Hardcore Zen
Punk Rock, Monster Movies, and the Truth about Reality
by Brad Warner
Gimme Some Truth
Dork-Boy and the Godhead
Inner Anarchy
Making Monster Movies
Small and Stupid Dreams
If Only . . .
Great Heart of Wisdom sutra
Enlightenment
Gene Simmons
World of Demons
In My Next Life
Zen Master Know-it-All
No Sex with Cantaloupes
Pod People
Pass Me the Ecstasy
Eating a Tangerine
Hardcore Zen
Harcore Zen is a very plain written book. He has a very direct, irreverent attitude. No fluffy platitudes here!

In spite of our many differences, there's one basic thing that I share with the author: a desire to cut through all the crap and focus on reality. Obviously, I like his attitude.

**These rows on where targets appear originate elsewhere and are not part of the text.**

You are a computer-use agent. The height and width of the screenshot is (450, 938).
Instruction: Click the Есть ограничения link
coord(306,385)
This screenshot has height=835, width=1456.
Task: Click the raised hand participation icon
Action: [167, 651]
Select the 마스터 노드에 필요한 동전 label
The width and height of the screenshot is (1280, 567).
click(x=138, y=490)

The quote on the right, "And our ordinary, boring, pointless lives are incredibly, amazingly, astoundingly, relentlessly, mercilessly joyful.", sounds really nice. But, when I try to have that attitude on a normal day at work, it just makes me unhappy with my life. I guess I'm a long way from being enlightened!

I prefer the quote, "Life is suffering." It makes my life seem better. Although, the other quote is a nice reminder that there is an underlying reality that's better.

This is a book I'll have to re-read later.

A few quotes I'ld like to save:
                        p.92-3
We all have a self-image and we call that self-image "me". The problem with our self-image is that we don't see it for what it really is: a useful fiction. The truth comes when you can see that your self-image is just a convenient reference point and nothing more, and that you as you had imagined yourself do not exist. I'd been searching for enlightenment for all those years without realizing that the "I" who wanted to be enlightened wasn't real.

p.69
Buddhists do not accept the existence of a soul, some unchanging thing that is somehow "the essence" of a person. Instead they see a human being as a composite of five skandhas. The word skandha literally means "heap." Imagine a heap of junk; take away all the individual peices of junk that make up the heap, and the heap is gone. There is no "heap essence" or "heap soul" aside from the pieces of junk on the heap. In Buddhism, the five "heaps" that make up a person are these: form, feelings, perceptions, impulses toward actions (and the actions themselves), and consciousness.

p.95
Solving those philosophical problems DOES mean you've won - but nothing so piddling as the marathon race of life. You've won all creation. It's yours to do with as you please - and you discover what pleases you most is doing the right thing for all creation in moment after moment.

I saved the above quote because I don't understand it. I thought if I looked at it a little longer it might help me understand.

p.96-99
Not a quote, instead his description of his "enlightenment"/"solving the philosophical problems."

p.191
Zen is the complete absence of belief. Zen is the complete lack of authority. Zen tears away every false refuge in which you might hide from the truth and forces you to sit naked before what is real.

"I'm angry" is wrong. "Right now I am anger" is closer to the truth of the matter.
People long for big thrills, peak experiences, deep insights.
But real enlightenment is the most ordinary of the ordinary.
And our ordinary, boring, pointless lives are incredibly, amazingly, astoundingly, relentlessly, mercilessly joyful.